### Texte source
>>>>

Damas restera alors un beau souvenir, et une impression de ne pas y avoir passé assez de temps, celui qui est néeccesaire pour s'imprégner du passé riche et complexe et de l'ambiance actuelle de la ville. un de mes projets se dessine de plus en plus: une année à Damas pour apprendre l'arabe pourquoi pas?

Monday, January 16, 2006

Lattaquié


05 janvier, départ d'Alep pour la Marseille syrienne: Lattaquié.
dans le taxi, à la gare, dans les boutiques aux alentours, la même station de radio est écoutée et la ville semble résonner aux mélodies de Fairouz. nous traversons de paysages magnifiques et variés durant le trajet en train entre Alep et Lattaquié.
Lattaquié est une ville étonnante. les jeunes filles marchent entre copines, simplement pour se promener et rester entre amis. je suis tellement habituée avec les filles et les femmes marcher pour aller faire des courses, aller et rentrer à l'université ou au travail, mais les voir marcher sans but, riant entre elles m'interpelle. les femmes ne sont non plus pas voilées. le passage dans la ville est une bouffée d'air pour l'esprit et pour les poumons.

<<<<

### Données
>>>>

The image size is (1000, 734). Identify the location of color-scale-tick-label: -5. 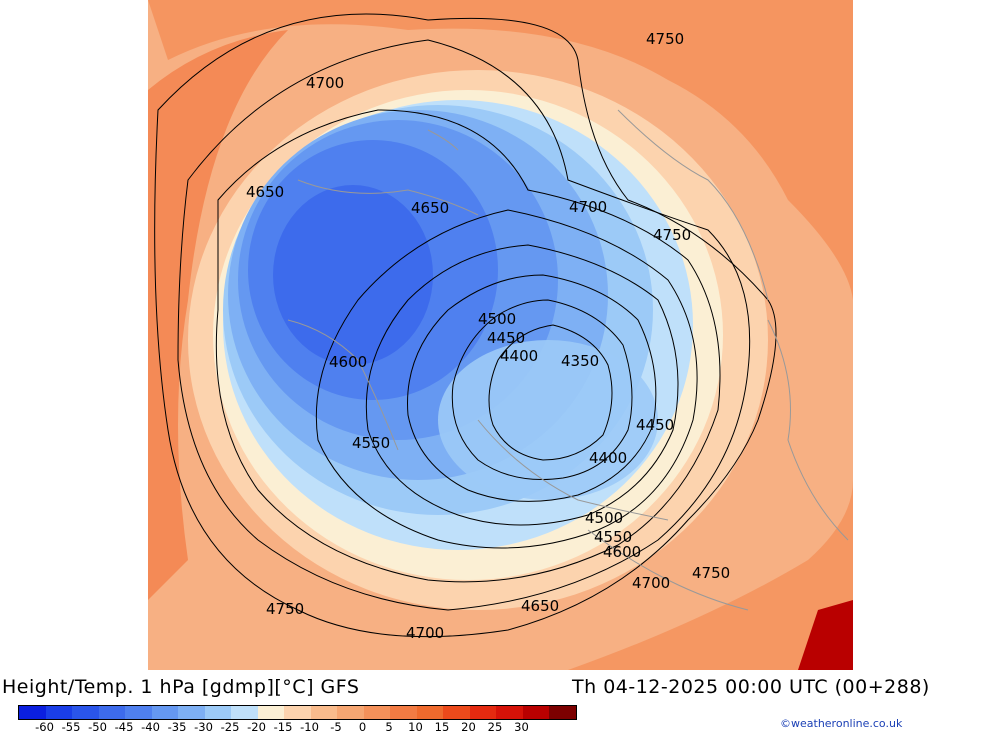
(336, 727).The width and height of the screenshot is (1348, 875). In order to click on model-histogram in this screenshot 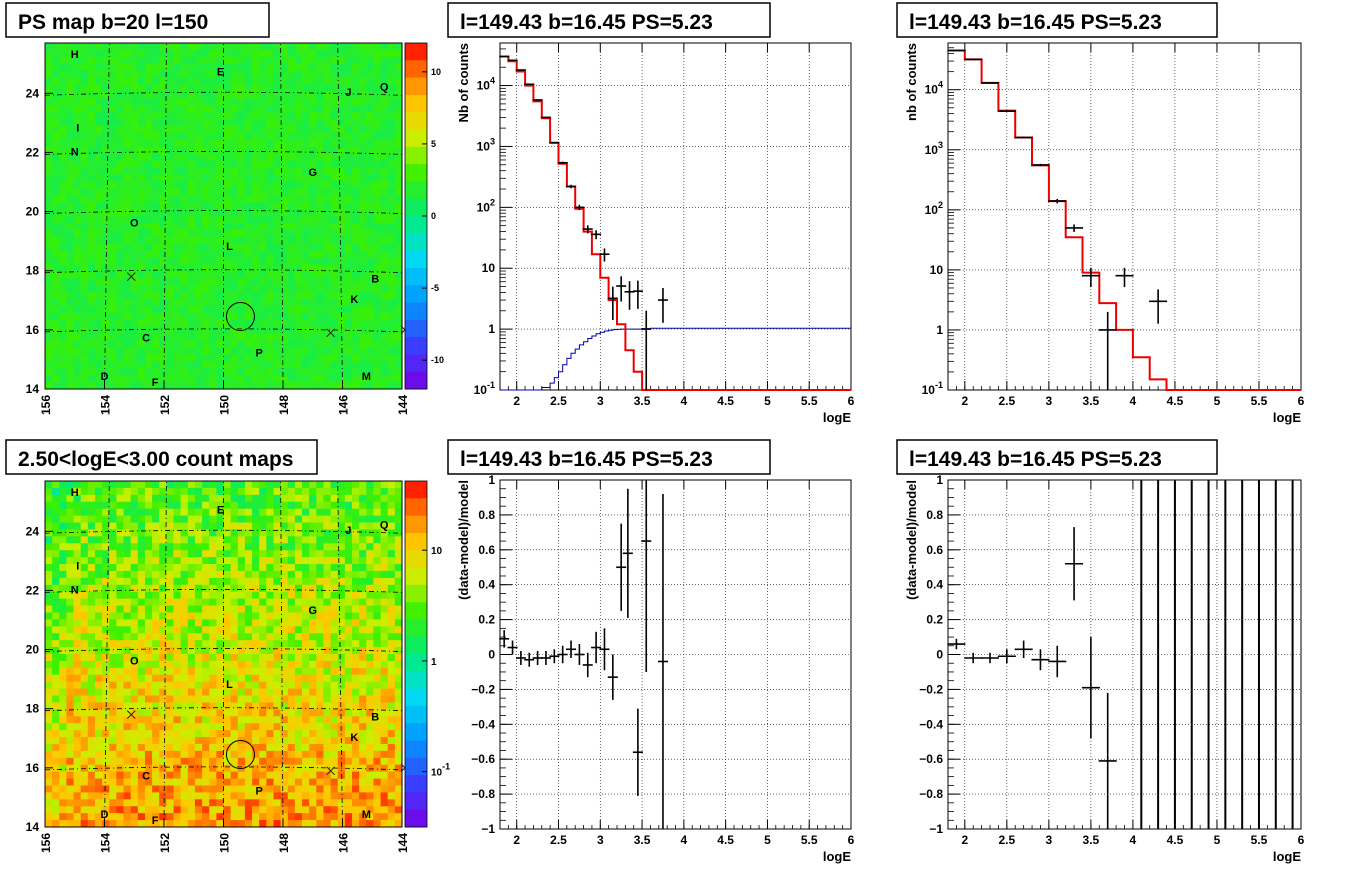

<<<<

### Consigne écrite 1
Dans le texte source, quel surnom est donné à Lattaquié ?
### Consigne écrite 2
Énumérez, d'après le texte source, tous les lieux où l'on écoute la même station de radio.
### Consigne écrite 3
Reproduisez le passage du texte source allant de « 05 janvier, départ » à « pour les poumons. ».
Le matériel présenté plus haut est indépendant du texte source.

### Corrigé 1
La Marseille syrienne.

### Corrigé 2
- le taxi
- la gare
- les boutiques aux alentours

### Corrigé 3
05 janvier, départ d'Alep pour la Marseille syrienne: Lattaquié.
dans le taxi, à la gare, dans les boutiques aux alentours, la même station de radio est écoutée et la ville semble résonner aux mélodies de Fairouz. nous traversons de paysages magnifiques et variés durant le trajet en train entre Alep et Lattaquié.
Lattaquié est une ville étonnante. les jeunes filles marchent entre copines, simplement pour se promener et rester entre amis. je suis tellement habituée avec les filles et les femmes marcher pour aller faire des courses, aller et rentrer à l'université ou au travail, mais les voir marcher sans but, riant entre elles m'interpelle. les femmes ne sont non plus pas voilées. le passage dans la ville est une bouffée d'air pour l'esprit et pour les poumons.